The day we have all been waiting for has finally come! The 2018 Population Health Research Summit kicked off a little later than expected. Our first speaker was the poignant Abigail Echo-Hawk. Abigail is the director of the Urban Indian Health Institute and my new best friend (I hope she likes the best friend necklace I got her). Her talk was a beautiful story filled with rich narratives of how she got to where she is today. She began with an introduction and background of her family, sprinkling pictures of herself and her family throughout the presentation. She spoke warmly of the land she was on and has been on. Abigail grew up in Alaska and attended college at the University of Washington, and I related very much with her story about finally getting health insurance and no longer needing to depend on I.H.S. because I had a major culture shock when I moved away from my home and could no longer utilize I.H.S. but had to use the clinic in my college town. I felt lost and had no idea you had to pay for medicine!

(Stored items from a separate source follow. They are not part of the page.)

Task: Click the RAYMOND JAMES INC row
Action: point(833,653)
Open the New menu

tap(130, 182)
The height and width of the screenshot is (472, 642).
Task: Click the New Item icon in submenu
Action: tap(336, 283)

When Abigail began her research journey, she conducted focus groups with elders. In doing these focus groups, she followed all the procedures of the focus group but found it was hard to bridge the gap between what the elders knew and showing it in numbers and I think many Native researchers struggle with this when they conduct research. Next, she gave some insight on scientific rigor and cultural rigor. Cultural rigor may be new to some of you; I know I had never heard much about it until recently. In short, cultural rigor is our way of incorporating local cultural protocol into our work. Scientific and cultural rigor do not have to contradict each other, though, even though it may seem that way.
Sometimes when things are easy (i.e. research), it may cause damage to the things surrounding it. This occasionally happens when research is done in Indian Country; researchers will take the easy way around their projects, putting their subjects at risk. As soon, as I typed that last sentence, Abigail said that actually calls research participants "storytellers of health" rather than human subjects. I like that. People who take part in our research are storytellers of health and everything they share with researchers, tells a beautiful story about themselves, their communities, and their land.
She left us with some questions that I think we all need to consider. What if we all did research because we loved our people? That is something many Native researchers struggle with; traditional, Western science tells us to not look at our research participants as people but as data and, as Natives, it's hard to do that. I love my people and that's why I do research. I think that everything Abigail says speaks to my heart. She talked to us a little about generosity. When we do research, what are we giving back? Researchers should think about this concept; if you are a researcher, are you doing it to get something or are you actively working to give back to the community that you are working with?